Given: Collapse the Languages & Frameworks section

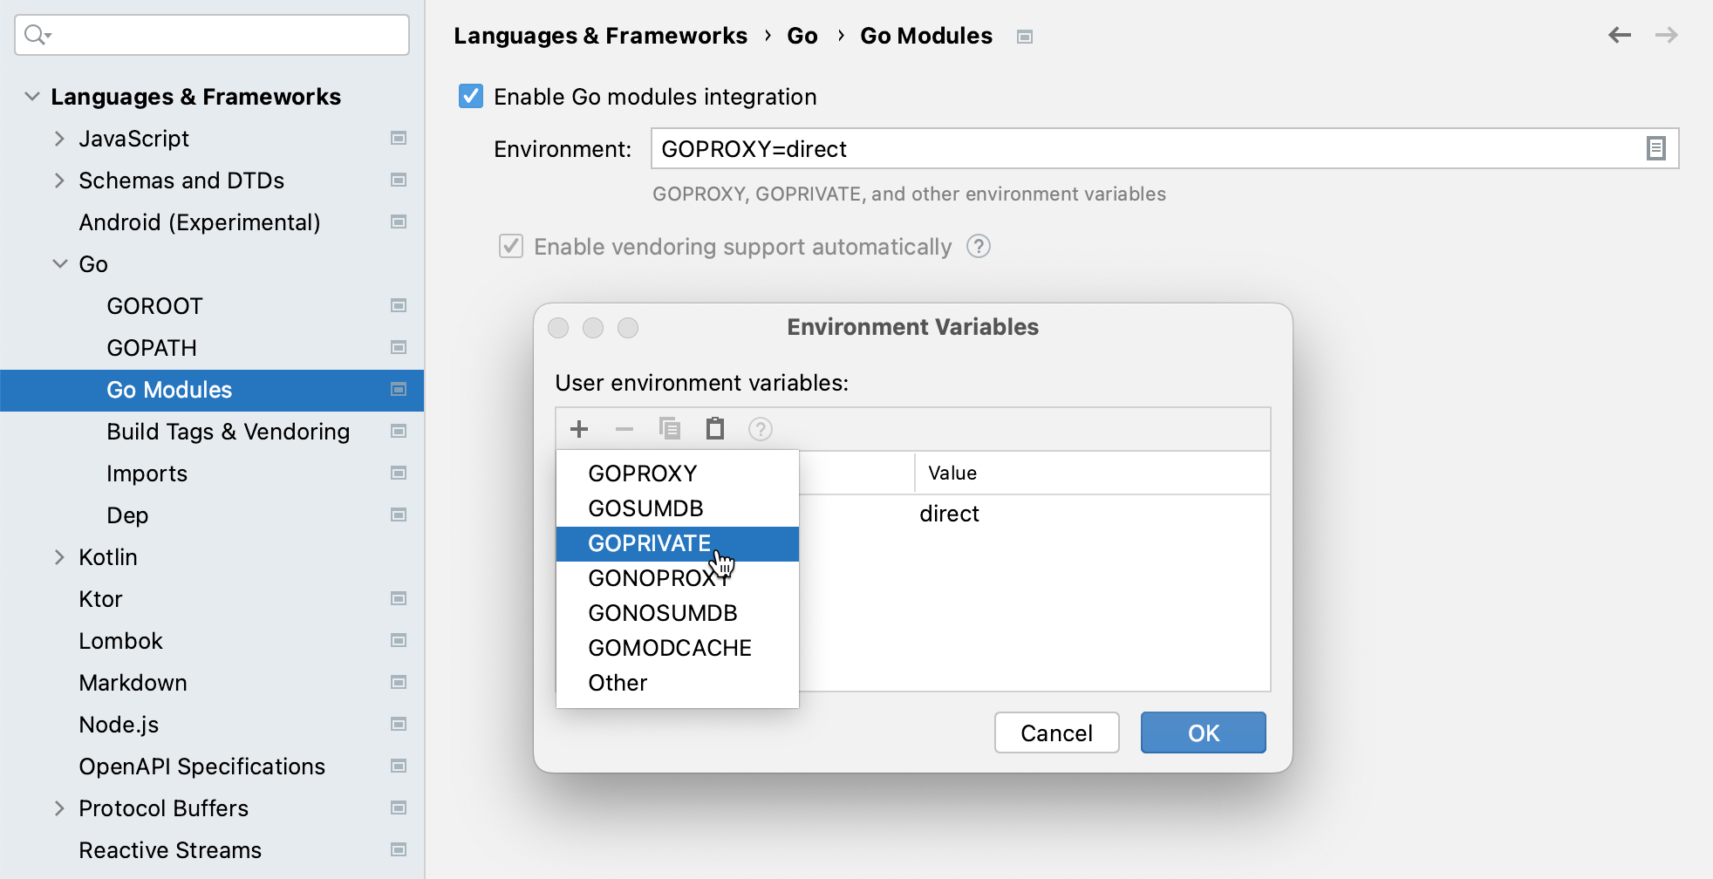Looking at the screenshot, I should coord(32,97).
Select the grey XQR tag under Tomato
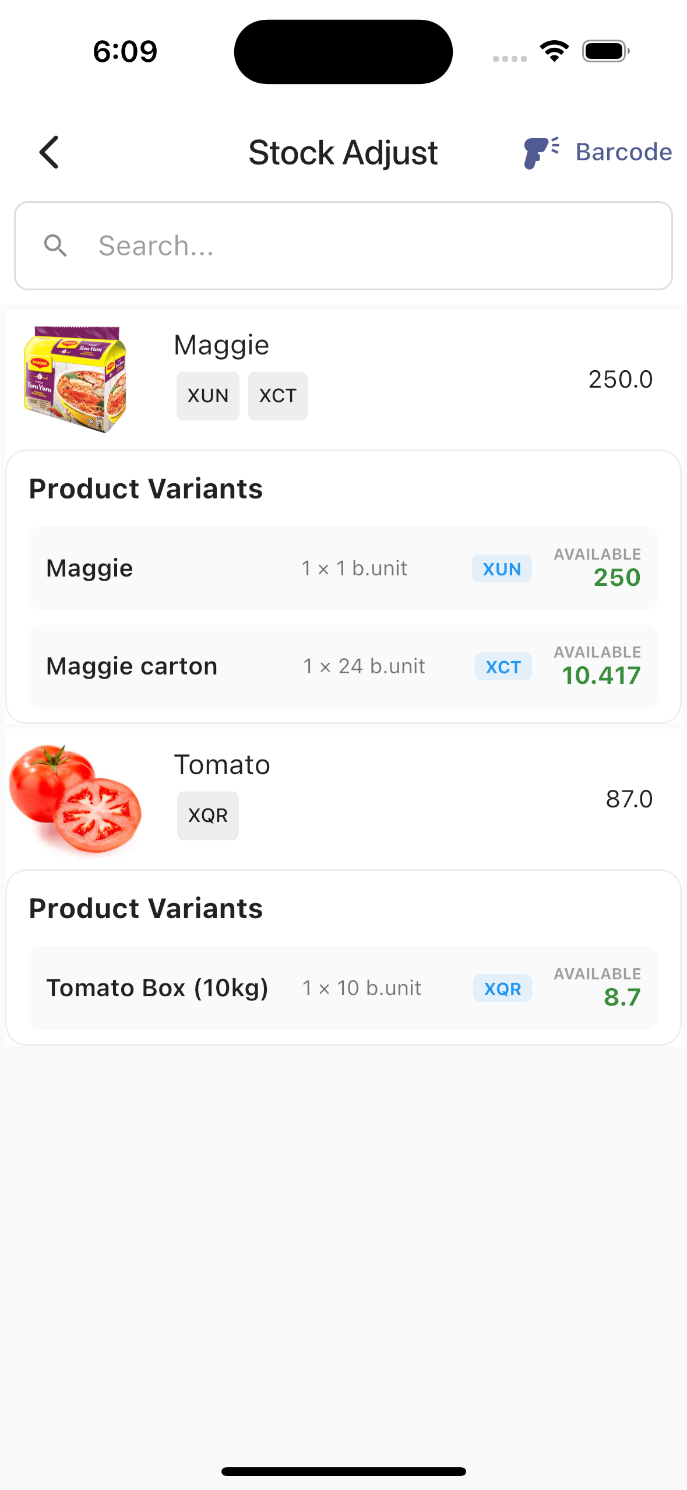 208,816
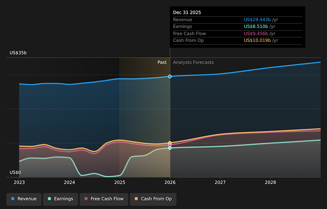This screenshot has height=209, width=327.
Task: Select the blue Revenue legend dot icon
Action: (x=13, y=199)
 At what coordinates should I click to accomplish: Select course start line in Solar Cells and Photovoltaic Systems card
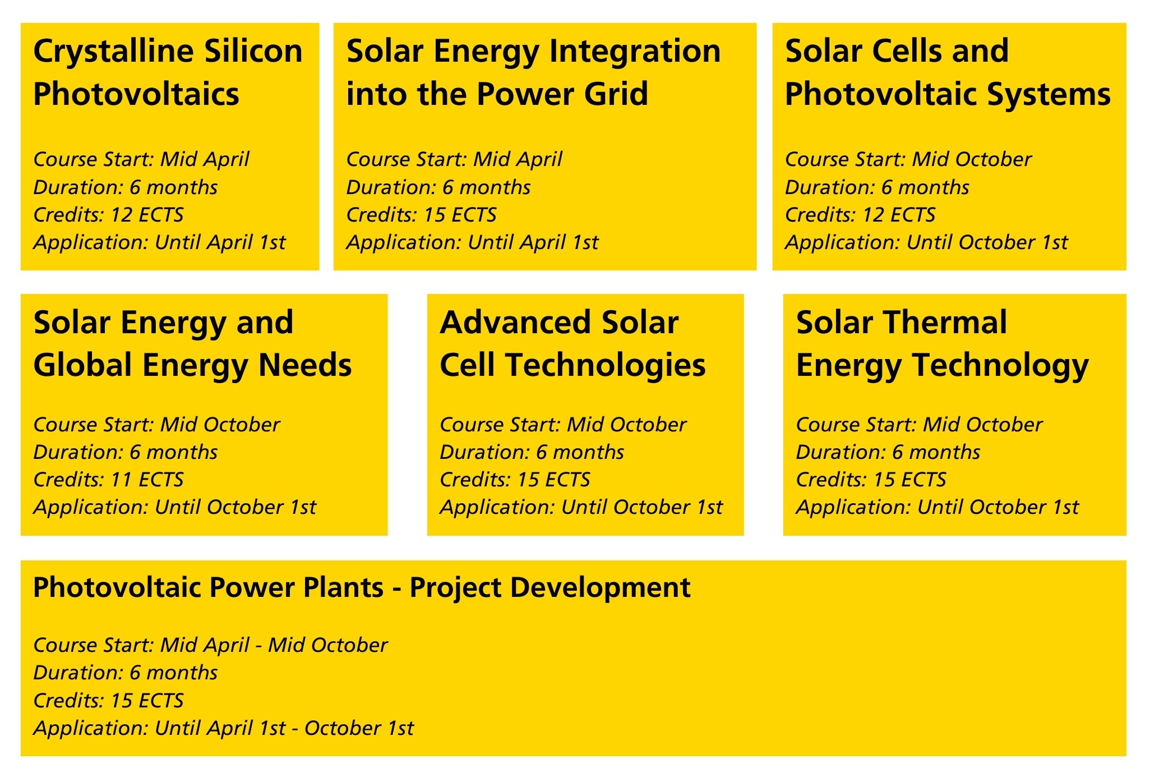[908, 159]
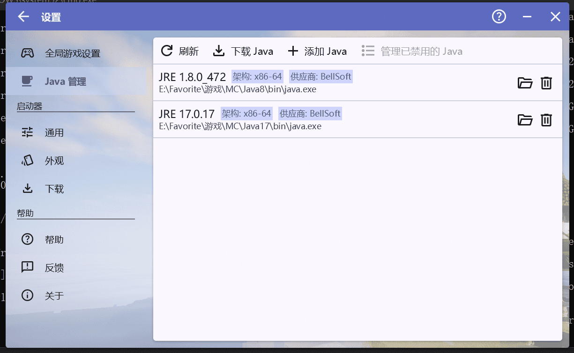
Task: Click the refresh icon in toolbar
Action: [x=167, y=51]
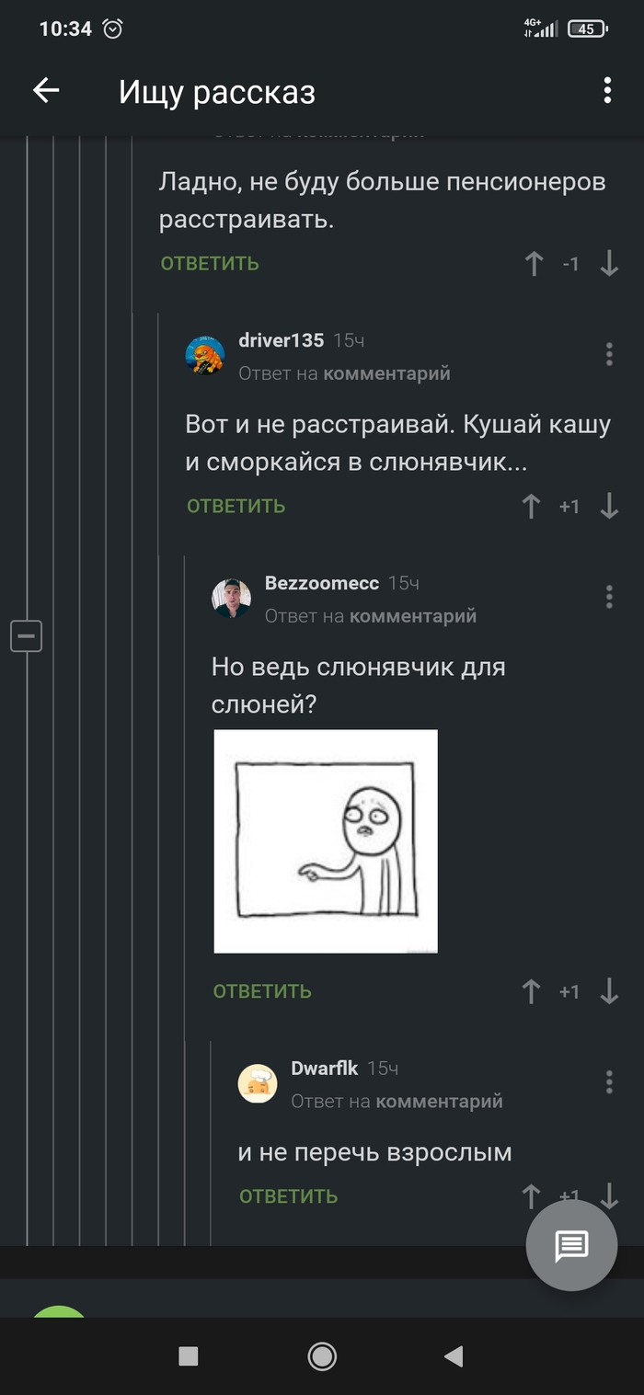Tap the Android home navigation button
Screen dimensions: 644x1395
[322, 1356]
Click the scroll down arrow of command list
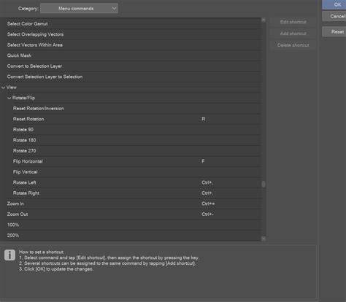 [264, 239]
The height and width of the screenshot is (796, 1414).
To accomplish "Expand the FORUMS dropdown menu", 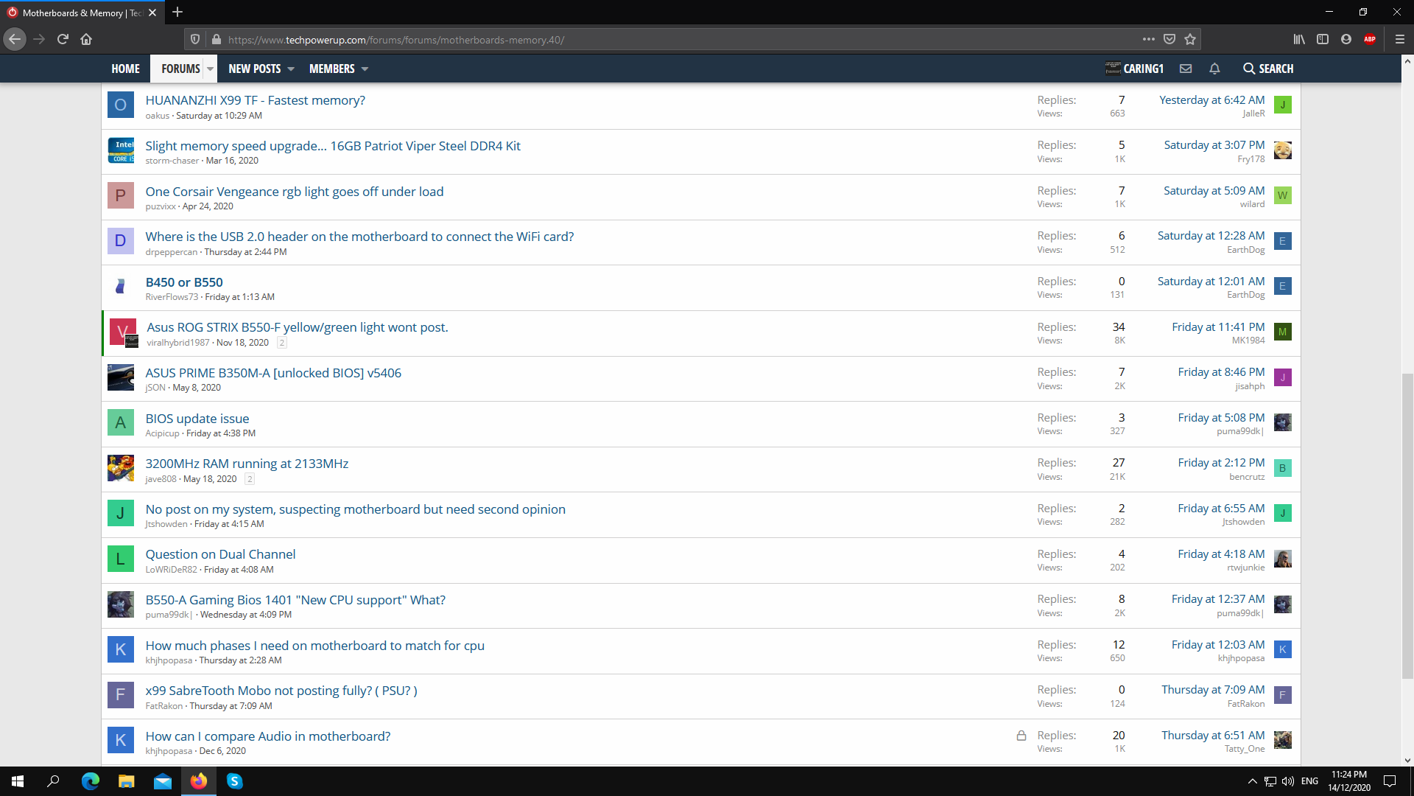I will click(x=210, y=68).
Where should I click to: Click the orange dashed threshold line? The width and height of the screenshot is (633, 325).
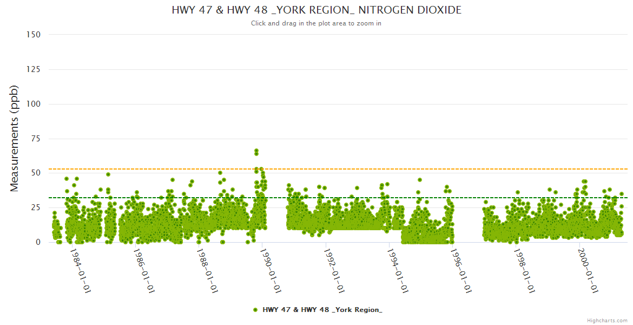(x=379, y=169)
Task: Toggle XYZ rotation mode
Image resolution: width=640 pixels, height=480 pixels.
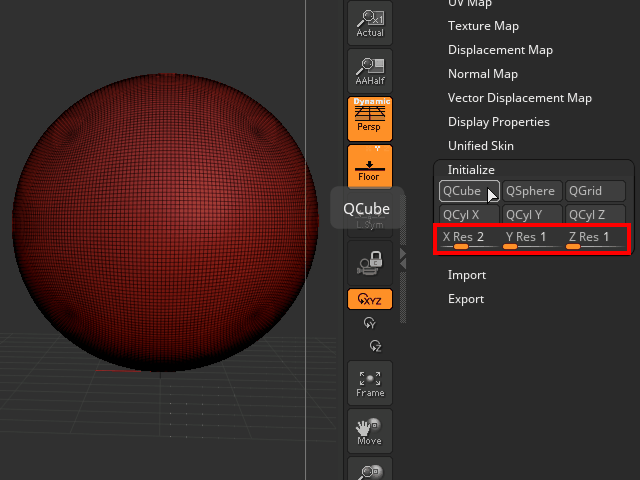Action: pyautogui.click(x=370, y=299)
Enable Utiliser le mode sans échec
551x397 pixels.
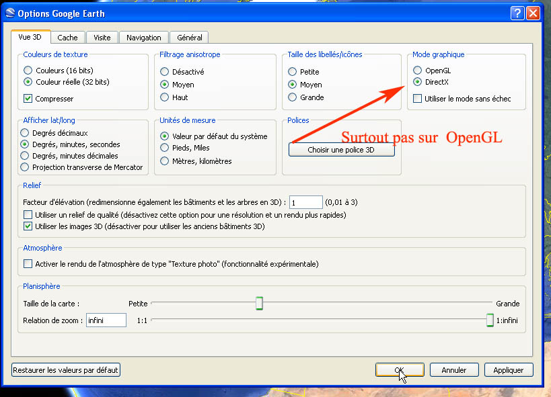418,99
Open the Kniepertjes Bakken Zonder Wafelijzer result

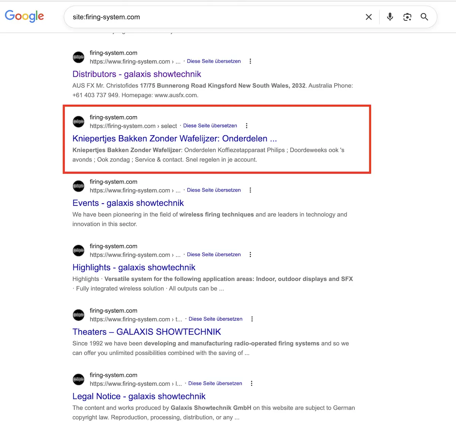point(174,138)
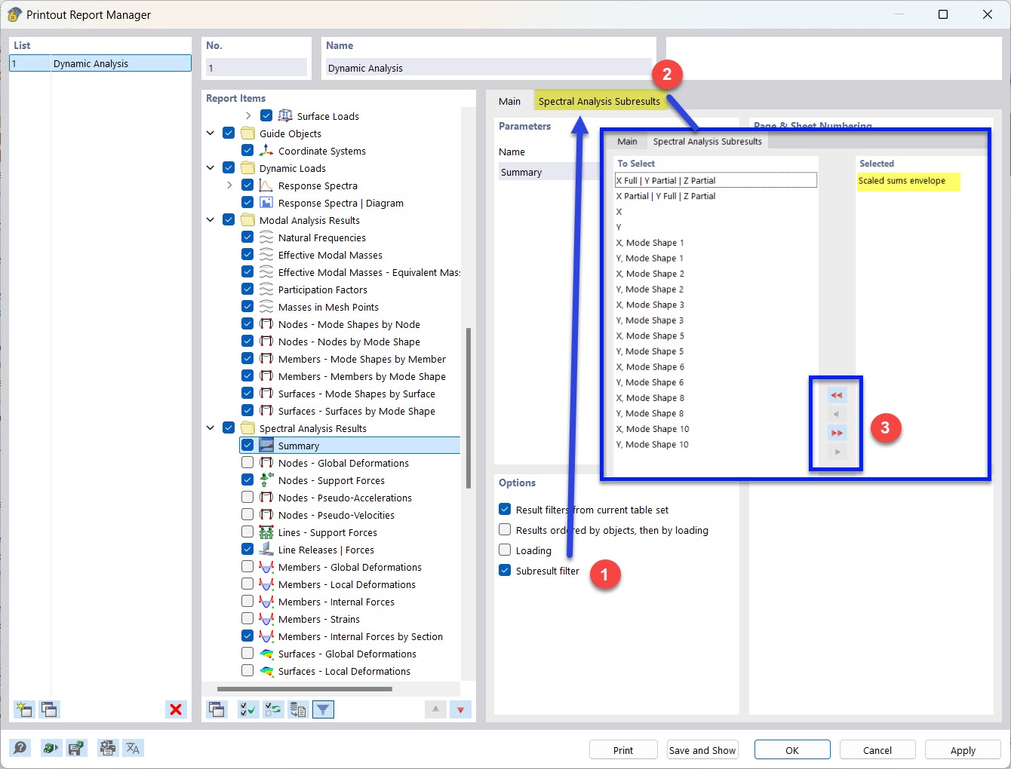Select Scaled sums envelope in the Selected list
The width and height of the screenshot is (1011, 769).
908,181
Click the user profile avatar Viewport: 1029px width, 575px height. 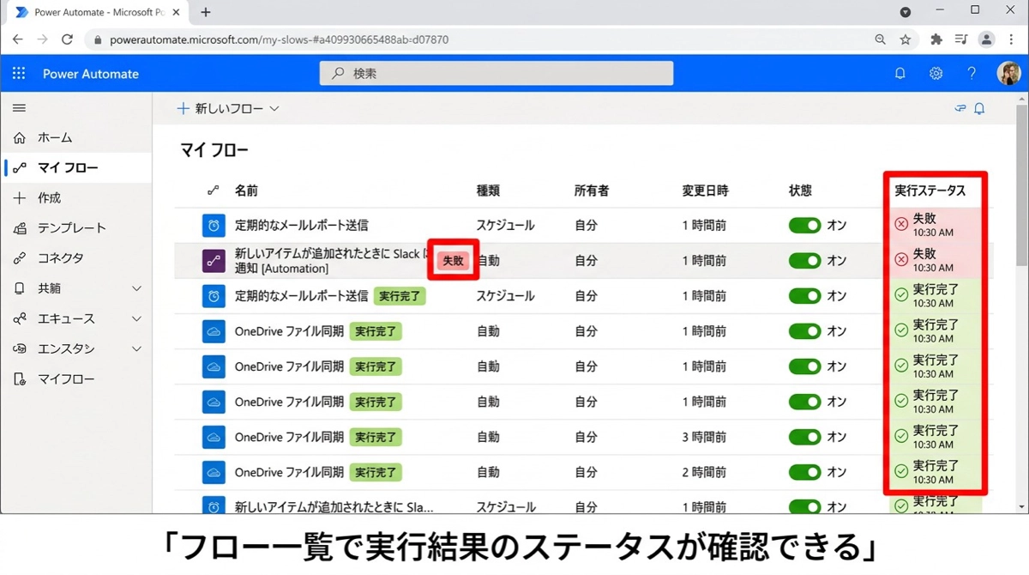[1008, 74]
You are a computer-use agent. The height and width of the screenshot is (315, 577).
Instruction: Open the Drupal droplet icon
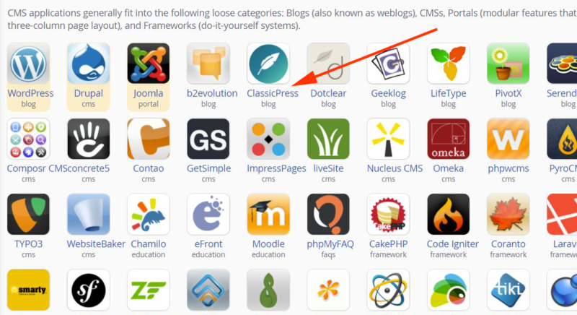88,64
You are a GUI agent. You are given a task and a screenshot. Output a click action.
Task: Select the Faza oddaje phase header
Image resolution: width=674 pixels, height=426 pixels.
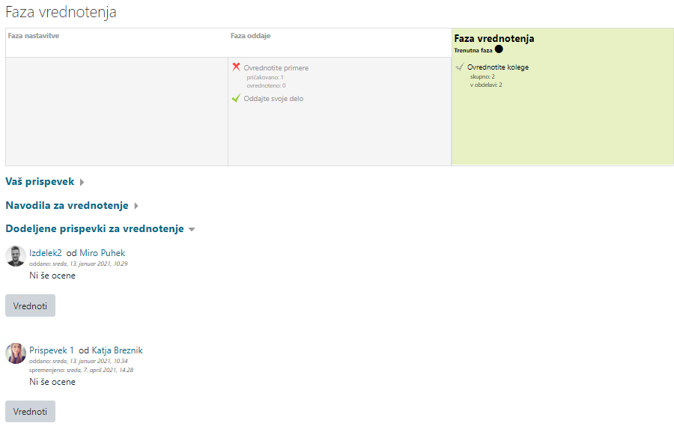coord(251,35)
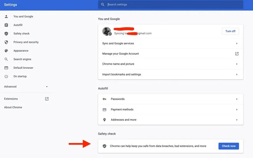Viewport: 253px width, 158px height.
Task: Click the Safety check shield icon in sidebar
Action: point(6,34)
= = = = =
- Work request -
Search the records for the word "mode". Copy every line that has it.

- Result of the task -
Task: Toggle XYZ rotation mode
Enable Utiliser le mode sans échec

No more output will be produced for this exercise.